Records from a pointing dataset
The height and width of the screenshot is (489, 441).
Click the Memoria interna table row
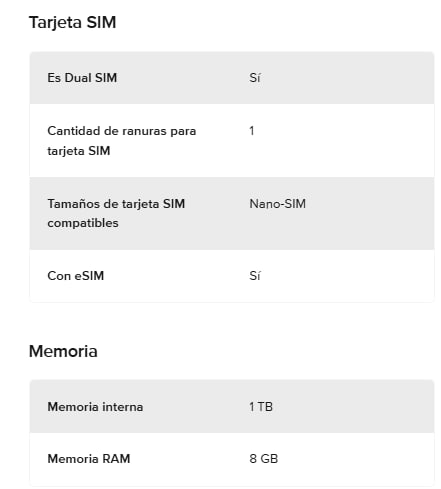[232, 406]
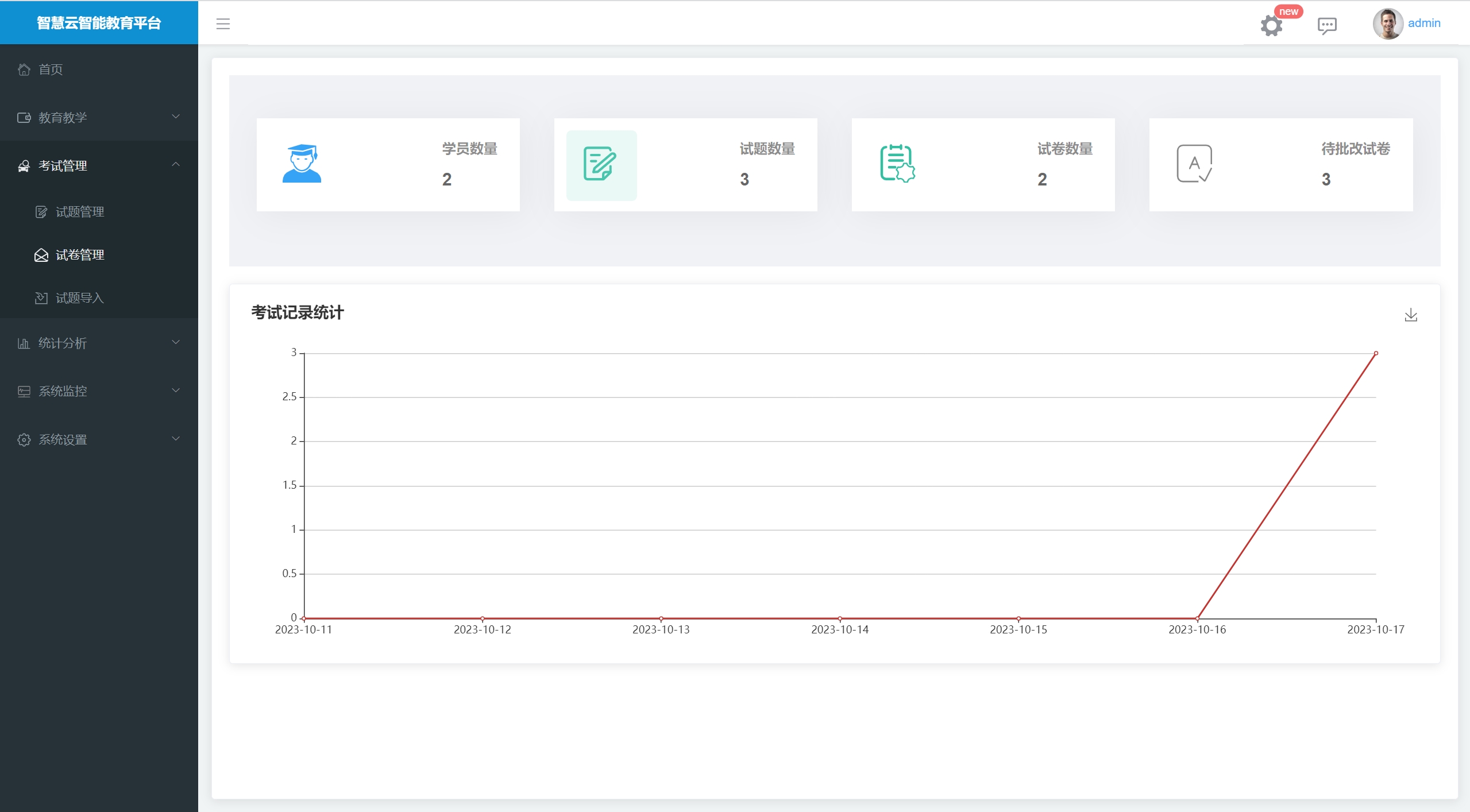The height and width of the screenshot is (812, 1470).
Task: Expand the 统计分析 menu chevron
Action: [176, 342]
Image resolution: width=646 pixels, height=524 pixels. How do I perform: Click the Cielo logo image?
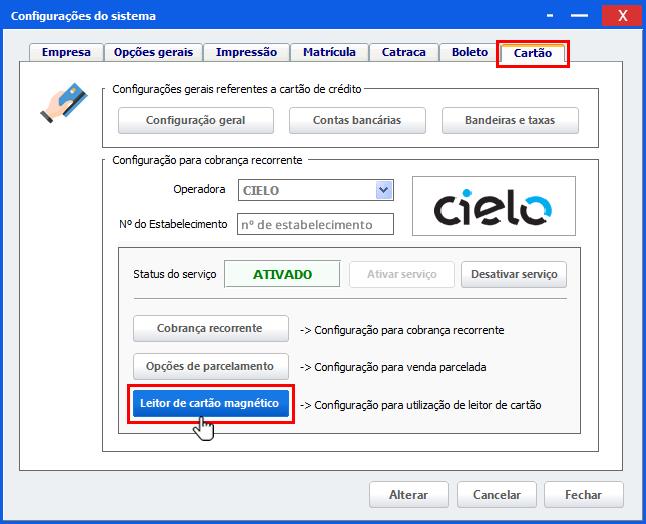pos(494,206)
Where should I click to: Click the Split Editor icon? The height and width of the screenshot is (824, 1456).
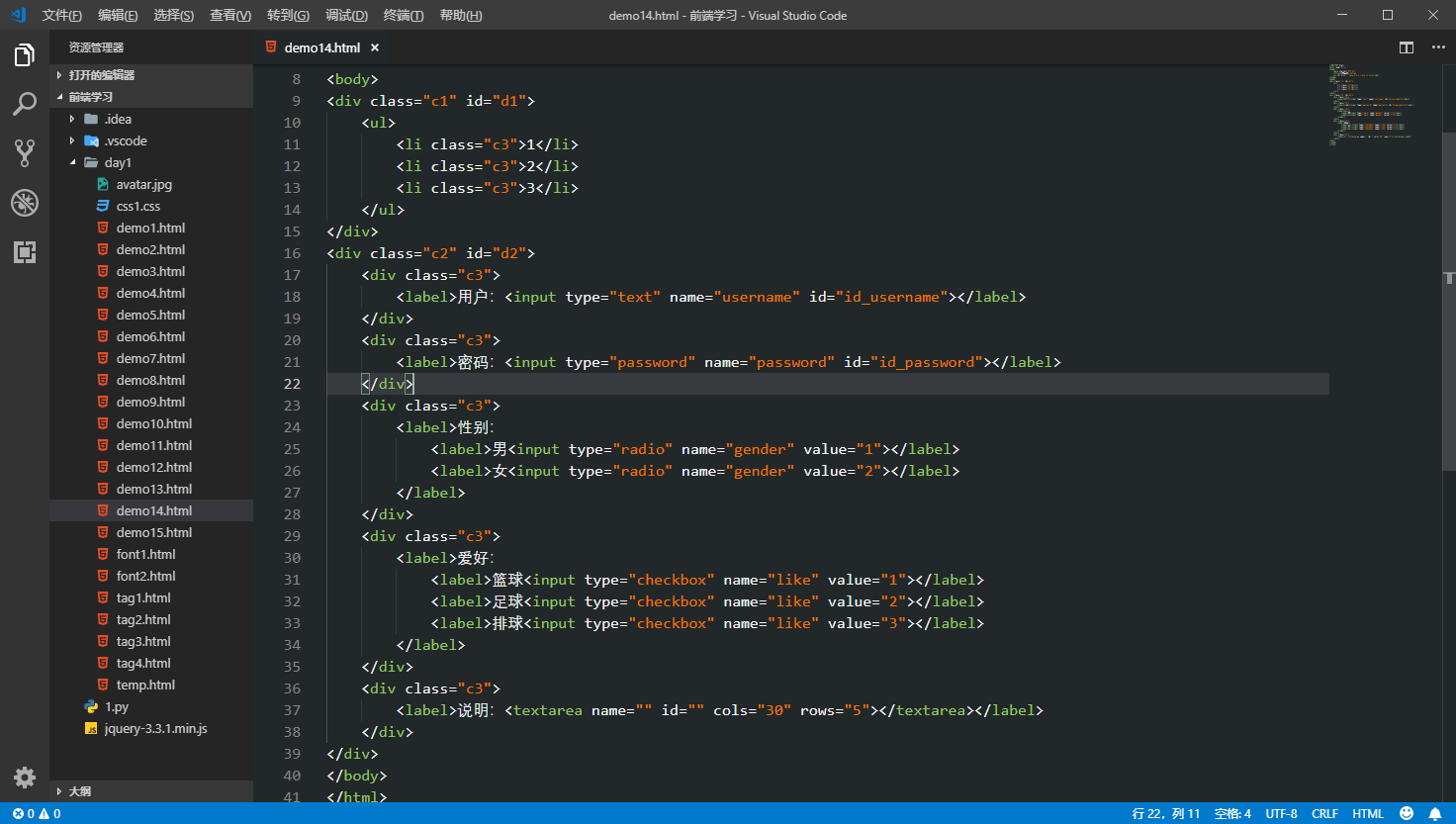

● What needs to be done:
Which lines in the rows above contain the string "Click"? Copy each of them, treating case as significant.

● Answer to the problem:
Click the Memoria interna table row
Image resolution: width=646 pixels, height=524 pixels. How do I perform: Click the Cielo logo image?
Where should I click to: Click the Split Editor icon? The height and width of the screenshot is (824, 1456).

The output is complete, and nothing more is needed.